Even before delving into the content of the articles, it's clear by the labeling that the Post sees the GOP's pending "ideological fissures" as a matter of objective news reporting, while the Democratic postmortem is a matter of informed "analysis," not hard news.
For their part, Rucker and Bacon aimed, like others in the mainstream media -- click here, here, and here -- to gin up an ominous narrative for the GOP party-wide from the New York 23rd congressional district saga:
[B]ehind the Republican Party's elation after capturing the governorships in New Jersey and Virginia are troubling fissures within party ranks over how best to lead the GOP back to power in 2010.
Conservative grass-roots activists drew national attention to New York's 23rd congressional district by bucking the party establishment and forcing out a Republican nominee, Dede Scozzafava, whom they deemed too moderate. But the conservative third-party candidate they backed, Doug Hoffman, lost by four percentage points to Democrat Bill Owens. The surprising Democratic win could spark new GOP disagreements.
As the party turns toward 2010, however, ideological battles between moderates and conservatives are underway from Florida to Illinois to California, and emboldened conservative activists said they will fan out across the country to challenge establishment candidates in GOP primaries. The divide is not simply between moderates and conservatives, but between the Washington establishment and conservative grass roots.
"Grass-roots conservatives pretty well run to the sound of the guns," said former House Republican leader Dick Armey, whose Freedom Works group organizes tea party protests and backed Hoffman in New York. "There are a lot of races out there where we see possibilities that there will be a grass-roots uprising against the Republican nominee on behalf of some grass-roots or small-government conservatives."
Conservative activists cast the win by Owens as a defeat caused by the Republican establishment, which had backed Scozzafava, a fiscal moderate who supports abortion rights and gay rights. They said the experience was a victory nonetheless for the conservative movement because it signaled the strength they could bring to other races next year.
For his part, Post staffer Dan Balz failed to examine what rifts the Democrats may face heading towards the 2010 election, particularly between more moderate Blue Dog Democrats who are wary of an electoral pummeling in the midterms due to the unpopularity of liberal Democrats, and more "progressive" Democrats who are aiming to ram through ObamaCare at all costs.

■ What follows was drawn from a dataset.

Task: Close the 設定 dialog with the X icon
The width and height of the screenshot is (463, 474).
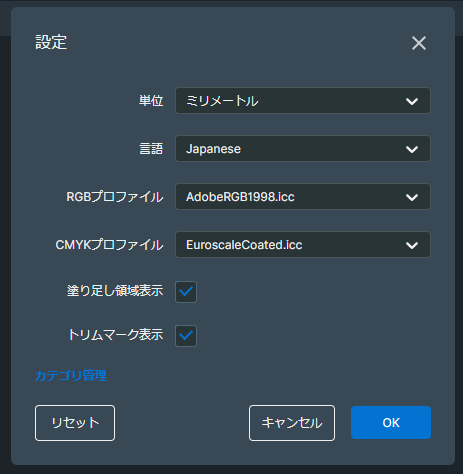Action: [419, 43]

Instead Balz told readers it was Republicans who faced a fractious future, dismissing the New Jersey and Virginia elections as referenda on the president and insisting that the Obama coalition was merely troubled by some "cracks" and lessened enthusiasm:
[T]he Republicans' celebration was marred by the surprise loss of a House seat in upstate New York that had been in GOP hands for more than a century. The race that underscored the consequences of the ideological warfare that now grips the party and threatens its ability to rebuild itself as a broad-based coalition.

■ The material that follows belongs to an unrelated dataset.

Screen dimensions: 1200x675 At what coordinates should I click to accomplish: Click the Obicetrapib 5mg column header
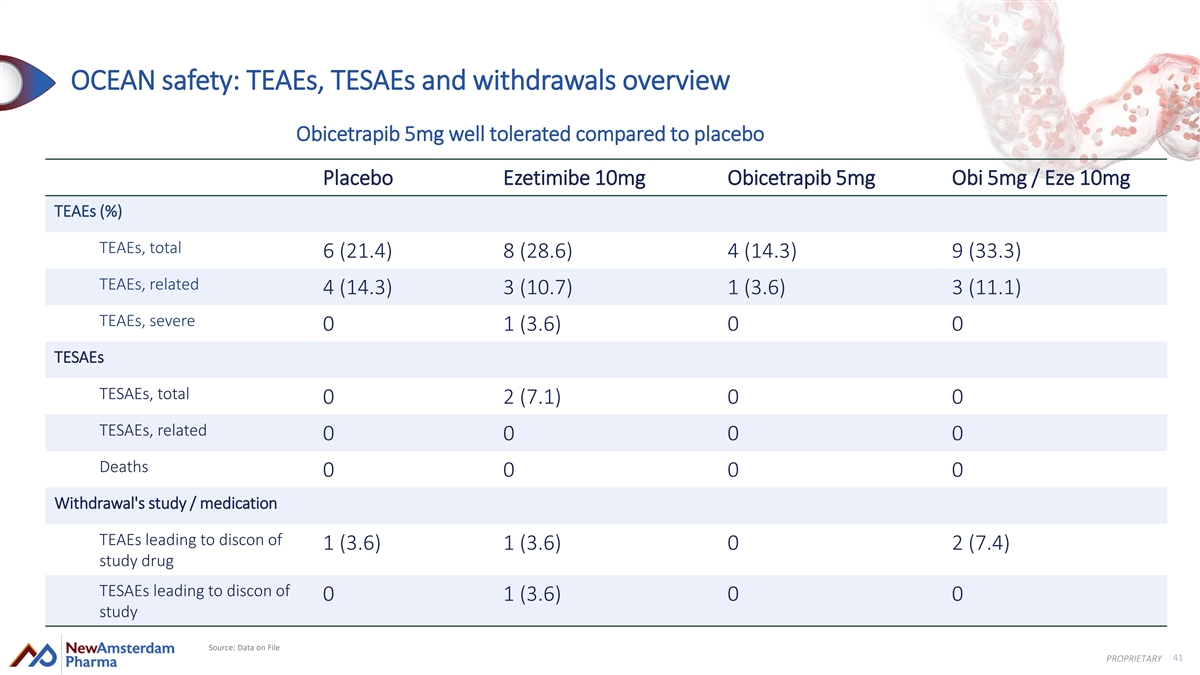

Neither gubernatorial election amounted to a referendum on the president, but the changing shape of the electorate in both states and the shifts among key constituencies revealed cracks in the Obama 2008 faction and demonstrated that, at this point, Republicans have the more energized constituency heading into next year's midterm elections.
While Balz admitted that independents have been aligning with conservatives and Republican on key items in the Obama domestic agenda, he warned that Republicans could squander their opportunity to win moderates, yet failed to consider whether Democratic primary voters might demand ideological purity on the liberal side of the coin and hence harm Democratic chances in the 2010 races:
For months, polls have shown that independents were increasingly disaffected with some of Obama's domestic policies. They have expressed reservations about the president's health-care efforts and have shown concerns about the growth in government spending and the federal deficit under his leadership.
Tuesday's elections provided the first tangible evidence that Republicans can win their support with the right kind of candidates and the right messages. That is an ominous development for Democrats if it continues unabated into next year. But Republicans could squander that opportunity if they demand candidates who are too conservative to appeal to the middle.